Christian’s Advice to Fellow Christians: Don’t Be Critical When One of Our Own Does Something Embarrassing May 9, 2015

Christian’s Advice to Fellow Christians: Don’t Be Critical When One of Our Own Does Something Embarrassing

What should Christians do when some high-profile leader says or does something awful?

We know what most of them tend to do: Nothing. Because silence is easier than saying something critical about someone within your broader religious circles. It’s exactly the sort of approach that allows those awful actions to continue and thrive.

I like being part of a skeptical community because I know no one is safe from criticism. If Richard Dawkins or Bill Maher says something dumb, we’ll join the chorus in calling them out on it. That’s not to say every criticism is fair, only that no one is immune.

Samuel James, the Communications Specialist for the Ethics and Religious Liberty Commission, doesn’t feel the same way, and he has some suggestions for people of faith on what to do when a Christian does something embarrassing:

Don’t apologize for it.

Don’t publicize how you’re not like that.

Don’t ever side with critics outside the church.

Don’t start a website where you call out your own people.

Don’t leave comments anywhere challenging that person.

Basically, let the bullshit stand because Christians must be united no matter what.

Let’s call it the “Pat Robertson Can Say Whatever He Wants and I Promise to Keep My Mouth Shut” Rule.

When a fellow Christian embarrasses you and the Church:

2) Don’t use the person’s error as leverage to draw attention to how not like that you are.

4) Don’t have the same kind of response as those who scoff at Christ and the church. You might agree with Christianity’s critics that ______ was a horrible thing to say, but you most certainly don’t agree with them about why (an offfense against the truth and/or those made in God’s image) or how to make things right (repent and seek Gospel reconciliation).

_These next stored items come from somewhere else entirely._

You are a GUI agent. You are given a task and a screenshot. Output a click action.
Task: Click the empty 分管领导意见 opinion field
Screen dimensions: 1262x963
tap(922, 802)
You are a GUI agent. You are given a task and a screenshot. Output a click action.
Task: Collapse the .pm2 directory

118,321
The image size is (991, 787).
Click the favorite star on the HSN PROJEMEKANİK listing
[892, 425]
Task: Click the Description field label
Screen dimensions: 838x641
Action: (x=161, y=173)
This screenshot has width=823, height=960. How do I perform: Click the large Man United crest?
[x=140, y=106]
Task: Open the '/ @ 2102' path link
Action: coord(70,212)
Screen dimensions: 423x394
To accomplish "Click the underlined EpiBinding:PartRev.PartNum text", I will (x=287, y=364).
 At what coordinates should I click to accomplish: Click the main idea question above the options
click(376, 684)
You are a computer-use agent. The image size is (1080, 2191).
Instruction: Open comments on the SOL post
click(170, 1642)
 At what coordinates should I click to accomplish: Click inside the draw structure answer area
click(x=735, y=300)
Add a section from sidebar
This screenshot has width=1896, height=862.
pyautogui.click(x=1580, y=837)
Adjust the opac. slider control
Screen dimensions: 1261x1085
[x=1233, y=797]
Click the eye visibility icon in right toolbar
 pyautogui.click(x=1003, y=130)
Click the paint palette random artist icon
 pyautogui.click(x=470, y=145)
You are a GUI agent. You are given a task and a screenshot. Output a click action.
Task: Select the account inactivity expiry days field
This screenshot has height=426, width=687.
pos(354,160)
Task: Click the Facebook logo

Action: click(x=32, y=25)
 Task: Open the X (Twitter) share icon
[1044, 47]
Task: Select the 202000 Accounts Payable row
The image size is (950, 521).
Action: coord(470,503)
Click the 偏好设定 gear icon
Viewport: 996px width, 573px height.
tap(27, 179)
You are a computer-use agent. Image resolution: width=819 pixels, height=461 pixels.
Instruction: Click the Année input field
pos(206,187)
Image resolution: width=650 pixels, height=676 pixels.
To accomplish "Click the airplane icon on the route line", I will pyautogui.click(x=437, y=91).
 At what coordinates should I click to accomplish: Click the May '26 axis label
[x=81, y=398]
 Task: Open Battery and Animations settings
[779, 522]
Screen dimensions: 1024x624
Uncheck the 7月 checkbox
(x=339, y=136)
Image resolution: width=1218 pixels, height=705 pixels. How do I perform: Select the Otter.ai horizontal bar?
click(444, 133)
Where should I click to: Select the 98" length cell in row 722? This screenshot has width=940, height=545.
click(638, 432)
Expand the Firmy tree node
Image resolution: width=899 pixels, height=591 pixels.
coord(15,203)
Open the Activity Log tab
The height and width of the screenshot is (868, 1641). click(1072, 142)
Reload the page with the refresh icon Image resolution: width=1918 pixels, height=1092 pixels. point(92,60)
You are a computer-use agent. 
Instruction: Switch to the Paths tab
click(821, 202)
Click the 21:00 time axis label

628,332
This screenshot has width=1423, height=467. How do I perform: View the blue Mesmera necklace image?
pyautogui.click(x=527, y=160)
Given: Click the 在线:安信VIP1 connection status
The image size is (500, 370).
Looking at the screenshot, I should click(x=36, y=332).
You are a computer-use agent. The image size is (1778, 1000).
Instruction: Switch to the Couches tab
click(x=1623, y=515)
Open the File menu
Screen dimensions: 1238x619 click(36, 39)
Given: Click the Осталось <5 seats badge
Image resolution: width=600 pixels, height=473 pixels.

6) Don’t ever, ever, ever, EVER even passively, suggestively, or indirectly legitimize or rationalize bitterness and suspicion towards the church. If someone says to you, “This is why I don’t go to church,” they might think they’re telling the truth, but they’re not. They don’t love the church because they don’t love Jesus. Saying, “Yes, you have a point, church can be so frustrating” feels like empathy, but it’s not. It’s self-preserveration at the cost of slandering Christ’s body.

7) Don’t start a “watchdog blog.” Seriously, don’t ever.

Seriously, you guys. Don’t ever. I can’t even.

How’s that for a passive-aggressive slam against progressive Christians who have the courage to call out fellow Christians who use their faith to elevate themselves above everyone else, discriminate against LGBT individuals, and acts as experts when they don’t know what the hell they’re talking about?

Did I mention he works for a group with the word “Ethics” in its name?

I guess the advice makes sense coming from someone who works at the ERLC, since the Southern Baptist organization has been against marriage equality, women’s rights, proper science education, and comprehensive sex education.

It’s hardly surprising that a group that deserves to be criticized would ask everyone else to stop being so critical.

It’s even less surprising that comments on his site are turned off. Because the easiest way to avoid well-deserved criticism is to put your fingers in your ears and shut out the noise.